Whereas the Seder celebrates the moment of liberation, now more than ever we need a second seder to capture that directive: stop whining and start marching.
We are today, in the 21st century, living in near-messianic times. We have the capacity to produce enough food to feed each and every one of us. We can, if we wanted to, manufacture enough clothing to clothe all of us, to build enough homes for every person to sleep protected against the elements. Never in our history have we had the capacity to free everyone from wants and needs. Never in our history have we felt farther from the reality of slavery and bondage.
We are also living on the precipice of disaster. The planet is warming faster than our ecosystem can adapt. The same industrial economy that produced the fleshpots we’re accustomed to further degrades the conditions we depend upon to survive. The same economic structures that gave us freedom are growing more unequal every year, chaining more of us into cycles of debt and servitude.
Here we find ourselves today: free for the moment, but destruction roars towards us. Up against the rising waters, expecting the same market forces that enriched us with an outstretched arm to save us once more while we consume, while we complain, while we grumble against our leadership. Here we find ourselves, after celebrating the miracles in the Seder, lacking the marching orders to work our way through the wilderness to a better place, a Promised Land.
This is why my family will celebrate the seventh night seder. As my father-in-law reminded us at the Seder this year, Passover only begins on the first night. It is on the seventh night that we recall we were liberated for a purpose. Our march to the Promised Land depends on us moving our feet in the right direction, even when the going gets tough. It is on the eve of this seventh day that the Torah commands us to pause the mundane and take a moment to remember our obligations. To honor that commandment, my family will gather around our dinner table to remember that blessings are earned, that the universe bends towards justice only if there are enough of us committed to justice to do the bending.
While the Passover Seder is a powerful educational tool for reminding us of our past in bondage, the Seder at the Sea can remind us that our future is up to us. We can use our freedom to extract, to exploit, to explain that we didn’t have any other choice. Or we could use our freedom to demand from ourselves to cross the desert so that our children will have a chance at a better life in a land still capable of producing milk and honey.

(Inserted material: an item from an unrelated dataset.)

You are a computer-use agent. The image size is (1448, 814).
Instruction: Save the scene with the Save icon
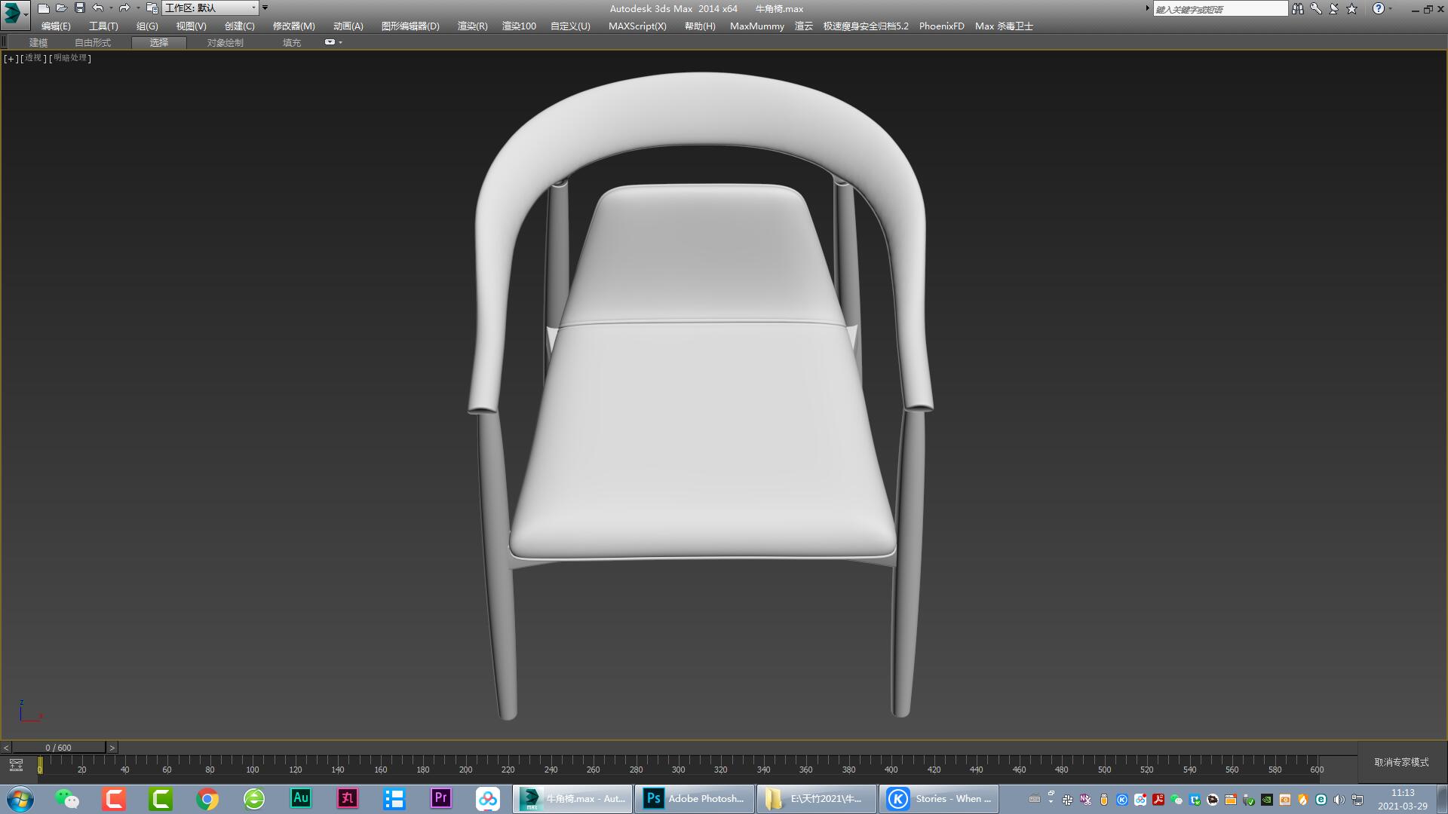coord(79,8)
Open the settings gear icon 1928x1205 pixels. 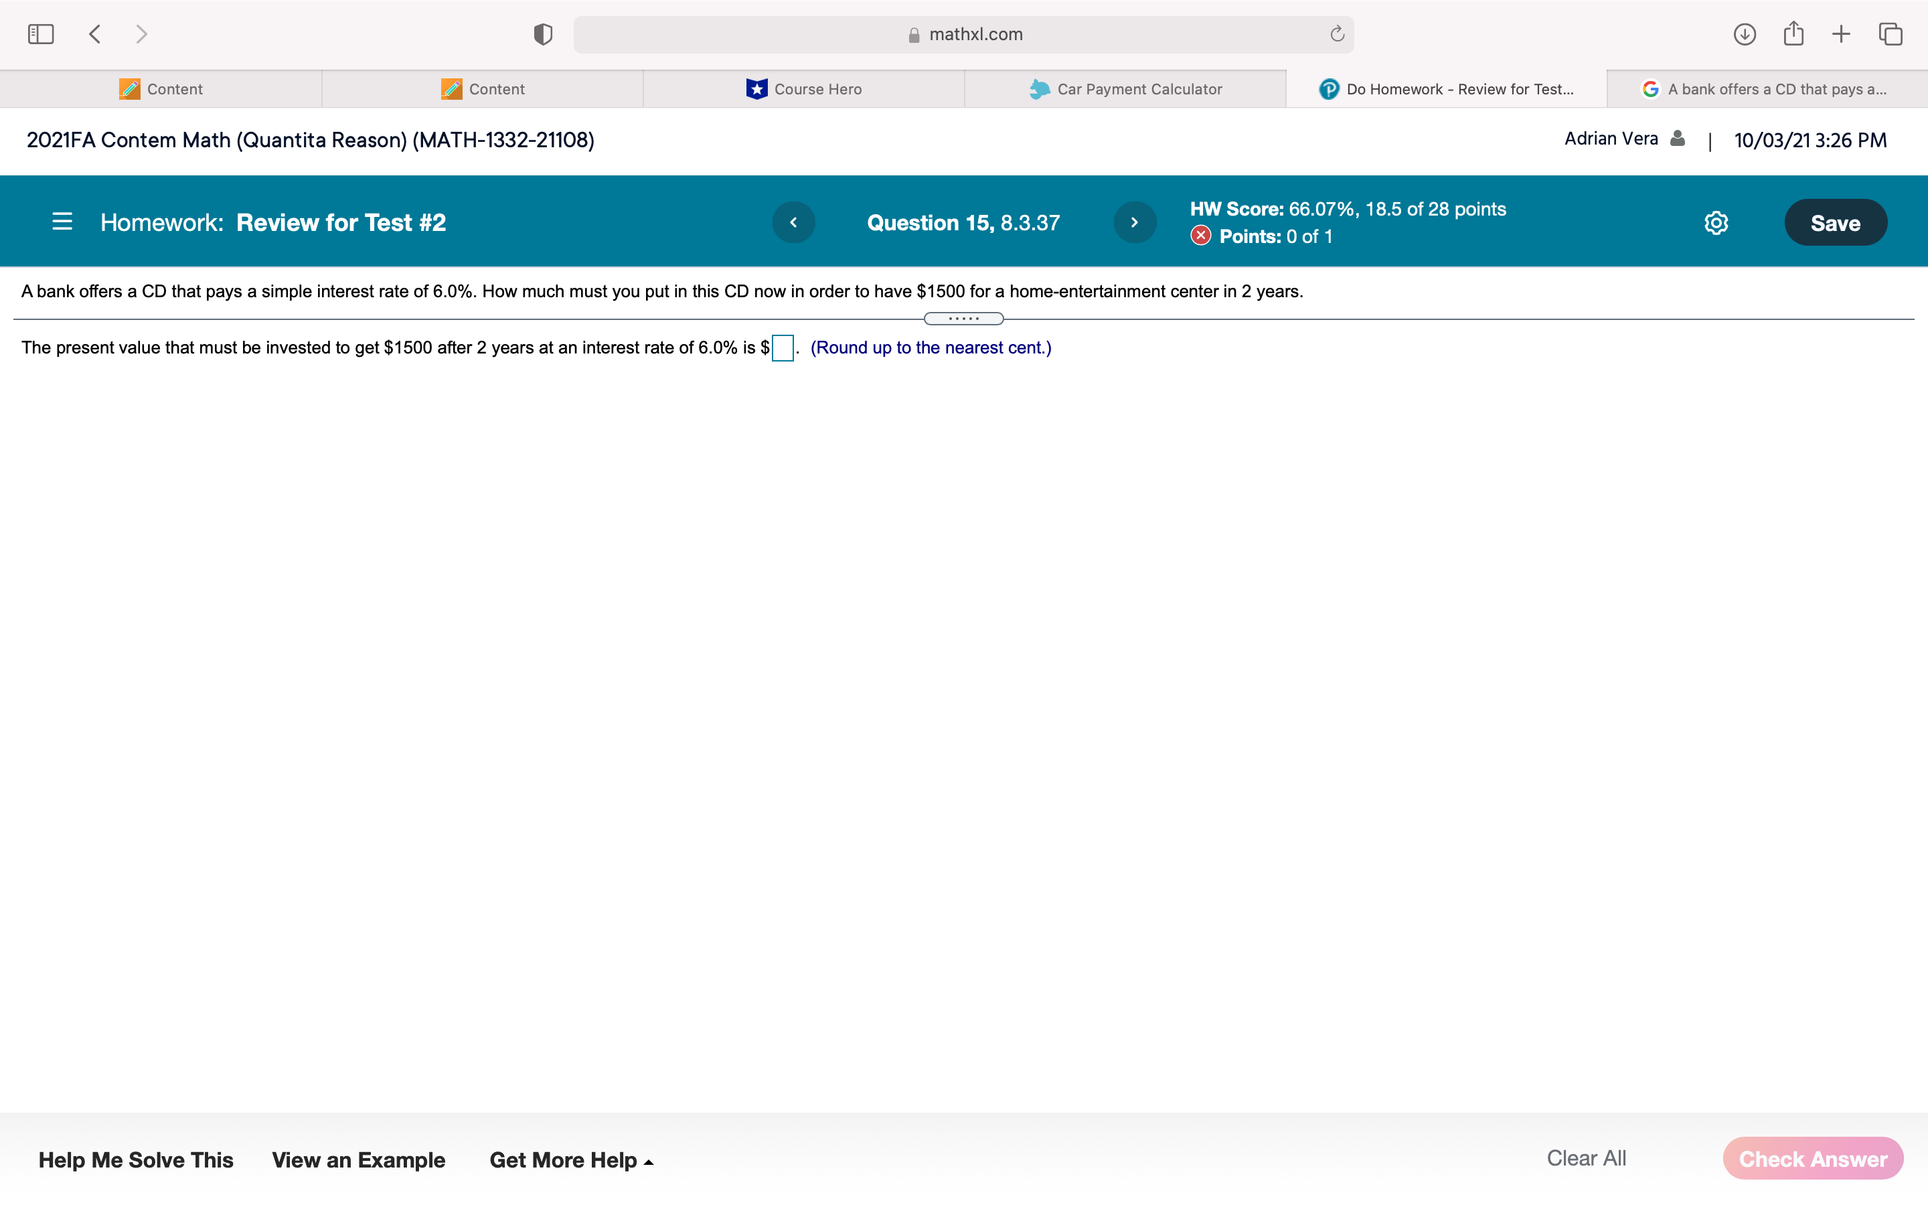[x=1716, y=223]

We hope you, too, will join us in setting aside the time on the eve of the seventh day of Passover to hold a Seder at the Sea. To recall together that moment when we were told that it is up to us, when the odds seemed insurmountable and still we persisted. We must yet persist: in ending our reliance on fossil fuels; in beginning the hard work of decarbonizing our economies; in rolling back the culture of consumption that depletes our natural resources; in protecting humanity’s most vulnerable from the damage already done, and adapting our infrastructure to enable a healthier future for all. In sharing with our loved ones and our neighbors our commitment to linking arms with them and marching together across the unknown. As the latest IPCC report concluded, there is still hope. The waters are ready to part, waiting for us to step through. To go forward.